## Given task 1
Give the records as a numbered list, from the line that contains "You are a GUI" down to the line that contains "[2409, 1143]", both lines included. Skip blank lines and leave out the pictures.

## Page extract
::::
Appoint an effective coordinator - supported by a quality LEA consultant

  • Support by enthusiastic cross-curricular working party
  • Build on primary practice providing curricular continuity
  • Provide regular quality training and cascade training effectively to everyone to create teacher confidence and enthusiasm
  • Recognise the needs of the different subject areas - make training applicable
  • Include focus on speaking and listening
  • Involve pupils, parents governors
  • Share good practice including peer observation
 

Barriers and solutions

In June 2003 the 200 delegates attending the NLT secondary conferences in London, Birminghm and York took part in group discussions about what were the essential ingredients for introducing literacy across the curriculum successfully. The groups then identified the key barriers to progress and discussed solutions for overcoming these barriers. A key point arising from the feedback was the need for a clear focus that is built on over time through genuine staff involvement.

Below is a summary of the potential barriers identified by the groups and their suggested solutions. The summary was compiled by Julia Strong, July 2003.

If you have and comments or additional suggestions please email julia.strong@literacytrust.org.uk.

Other suggestions for developing literacy across the curriculum - compiled earlier for anyone starting from scratch.

Barriers Solutions

Not enough time:
- too many initiatives
- no training time

  • Be focused: go for one issue - call it Teaching & Learning/Raising achievement/ Assessment for learning. This has the widest appeal and covers all the same ground as literacy (embrace thinking skills within this). Never use the word initiative.
  • Gather a critical mass of support for this approach through literacy/Teaching & Learning working group and get enthusiasts on board - possibly via voluntary meetings for enthusiasts.
  • Create a staff-owned development plan based on this approach which makes the breadth of the initiative manageable
  • Focus this plan on a few central issues at a time linked to SMART targets. Don't try to do everything at once - identify what you need and ditch anything you don't need. Focus on positive - what is working. Make things specific, explicit and concise. Work out areas of commonality so that you meet a range of targets at one fell swoop.
  • Use meeting time effectively so focuses on teaching and learning not on administration. Use a weekly 10 minute department briefing to clear administration/organisational issues - this could take the form of a department newsletter to impart administrative detail. Include T/L issues on agenda for everything including department time - so it is part of the action plan; part of the meeting schedule and a part of INSET. Remember to bid for Inset time on Teaching & Learning early
  • Create planning time to work on schemes of work - again this can be clawed back from an overemphasis on administration. Include a buddying system for planning lessons
  • Share good practice. Use cross-curricular peer observation to share good practice and as a way of spreading the message. Build collaboration into your approach so that departments are paired for sharing good practice and preparation of resources. Use support staff for invigilation to free teaching staff for cross-curricular observation & discussion and cross-phase visit

Additional suggestions

  • introduce the approach as a pilot with enthusiasts
  • work with one department at a time
  • use a literacy group to cascade training
  • use the Ofsted threat as the stick/carrot
Funding
  • liaise closely with LEA teams to find out exactly what money is available
  • set up a specific budget for literacy/Teaching & Learning co-ordinator
  • make money available for training and the provision of technical support
Insufficient understanding of integrating literacy into practice
  • involve consultants in working with departments/individuals on a unit or scheme of work
  • provide quality whole-school training that integrates literacy approaches relevant to all subject areas and includes subject specific exemplification - thus ensuring you've answered the key question: What's in it for me? Provide staff with the big picture. Organise joint training with primary colleagues
  • use good practitioners in school to share practice. Provide opportunites for observation of effective practice in action and for shared planning - buddying helps secure the approach
  • ensure everyone understands text type - whole issue of text type needs to be simplified and shown to be relevant to subject areas
  • apply sequence of importance: Model, try, apply, secure and model the literacy skills of reading, writing, speaking, listening. Help teachers know how to activate prior knowledge
  • evaluate your approach
Lack analysis of pupil weaknesses and planning to rectify weaknesses
  • set up a think tank of appropriate colleagues - getting together is more useful than just tracking and target setting
  • audit analyse and evaluate pupil progress/weaknesses (with criteria) to show need for focus on this area and plan to rectify weaknesses - linking this to related target setting by teachers and pupils. Sample work at departmental and whole-school level as part of this analysis - track children's writing across the curriculum. Use lesson observations to aid planning.
::::
## Entries supplied
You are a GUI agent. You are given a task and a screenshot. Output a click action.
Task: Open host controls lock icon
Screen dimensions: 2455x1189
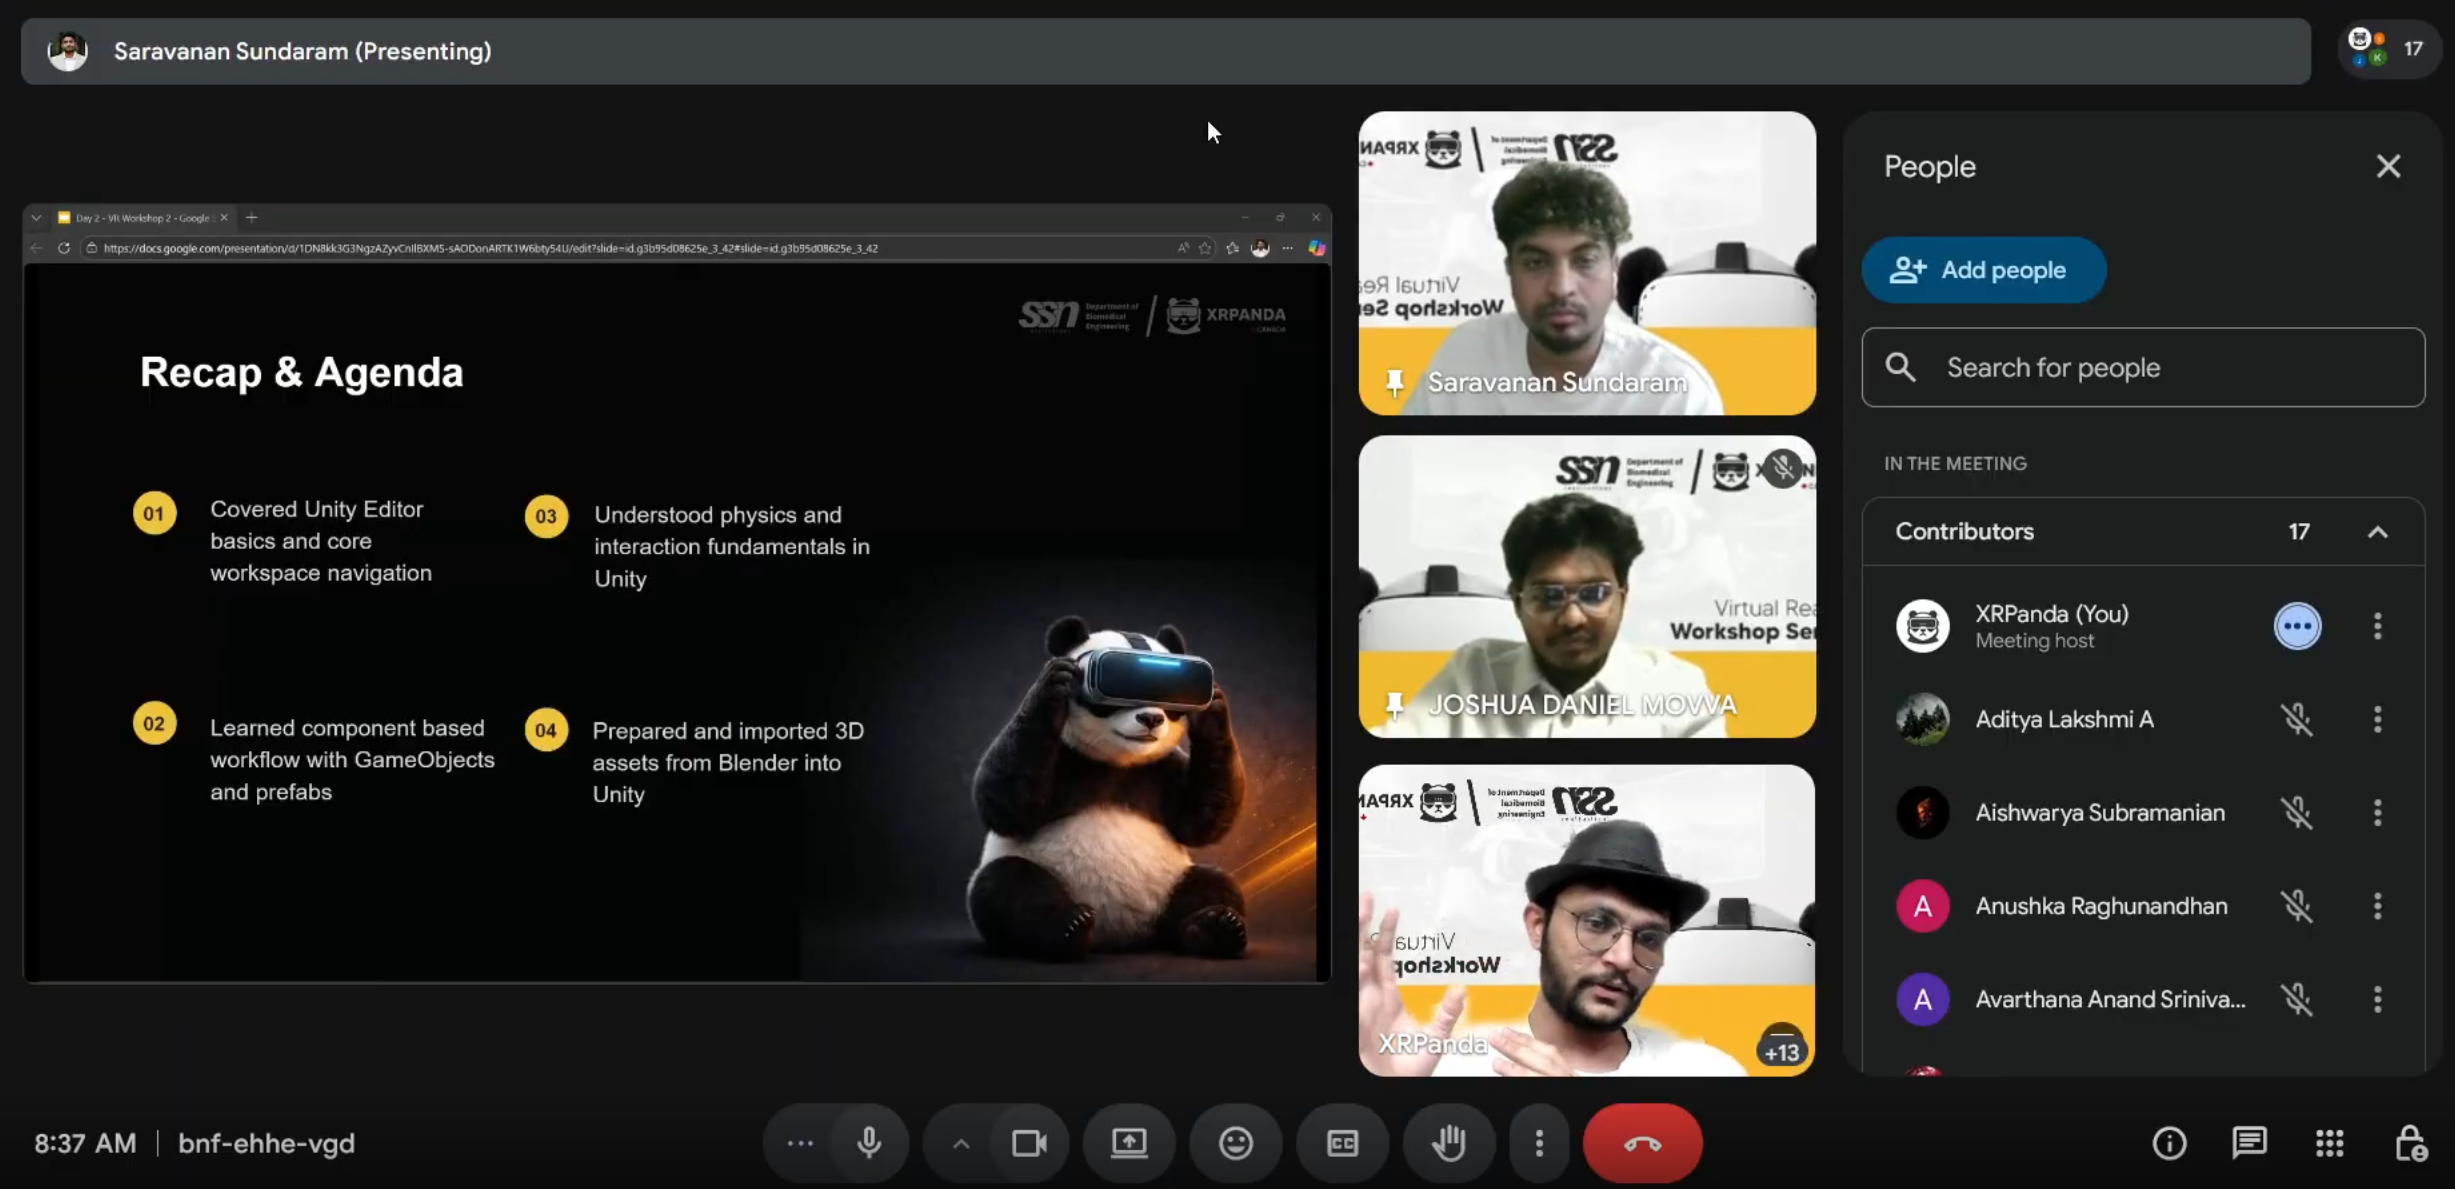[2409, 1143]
::::
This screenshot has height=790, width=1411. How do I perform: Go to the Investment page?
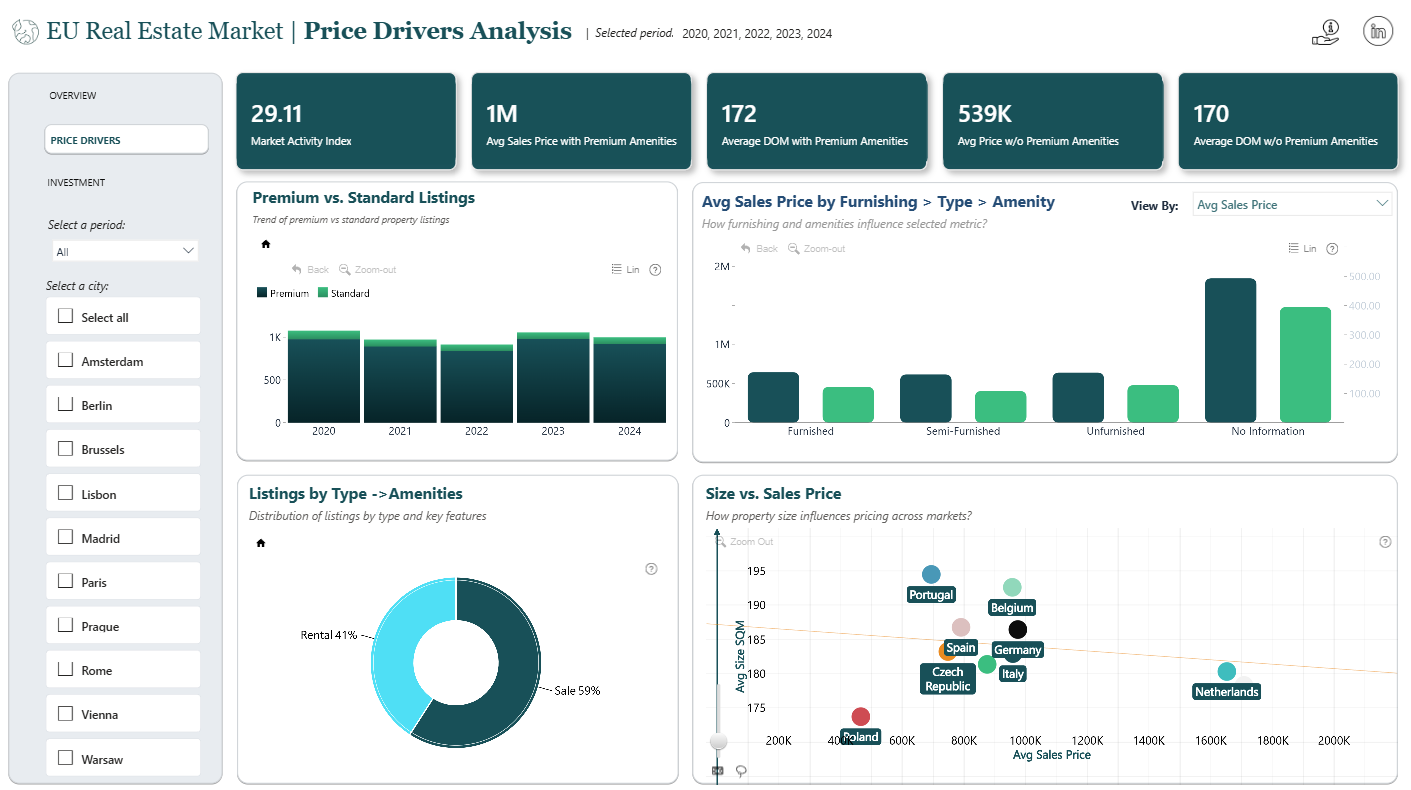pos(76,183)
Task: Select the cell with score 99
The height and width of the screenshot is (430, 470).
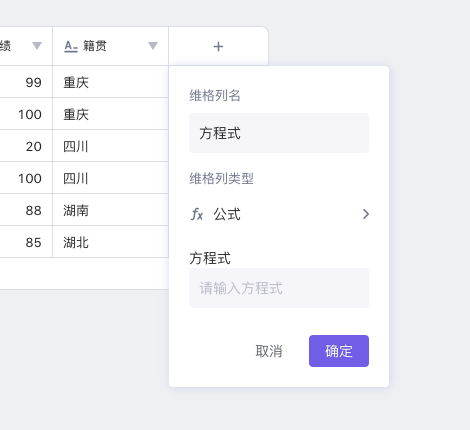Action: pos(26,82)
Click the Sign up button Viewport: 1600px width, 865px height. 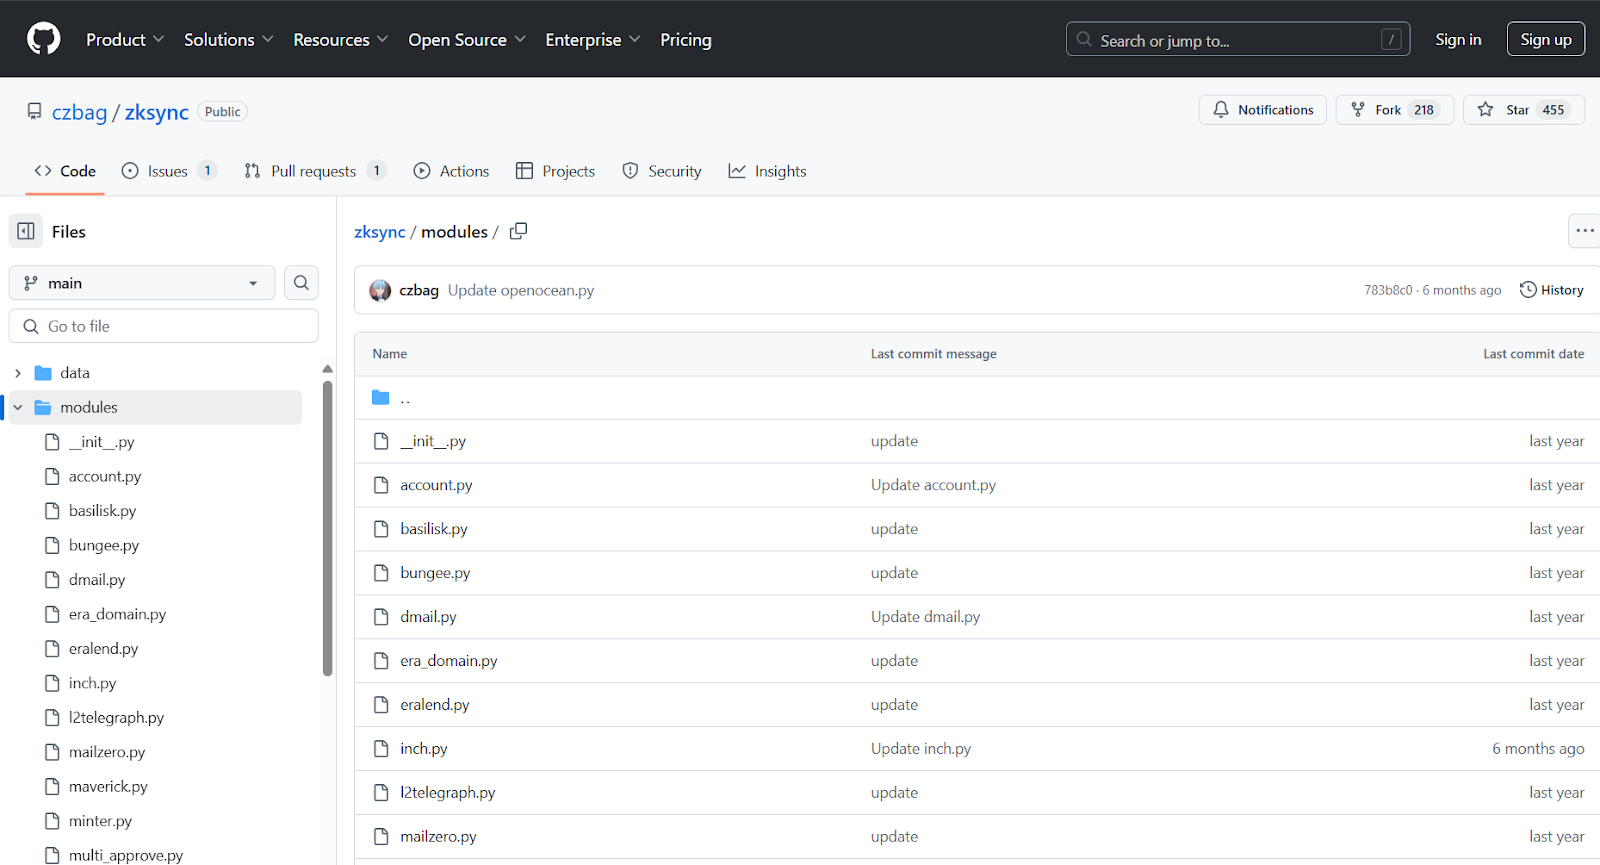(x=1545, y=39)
::::
## Given task 2
Do these statements agree with the literacy summary? Answer yes or no for each and quote the words that decide it. (a) The June 2003 conferences had 200 delegates. (b) The summary was compiled in June 2003. (c) The text suggests a monthly department briefing to clear administration.

## Correct response 1
1. You are a GUI agent. You are given a task and a screenshot. Output a click action.
2. Task: Open host controls lock icon
3. Screen dimensions: 2455x1189
4. [2409, 1143]

## Correct response 2
(a) Yes: "In June 2003 the 200 delegates attending the NLT secondary conferences"
(b) No: "The summary was compiled by Julia Strong, July 2003."
(c) No: "Use a weekly 10 minute department briefing to clear administration/organisational issues"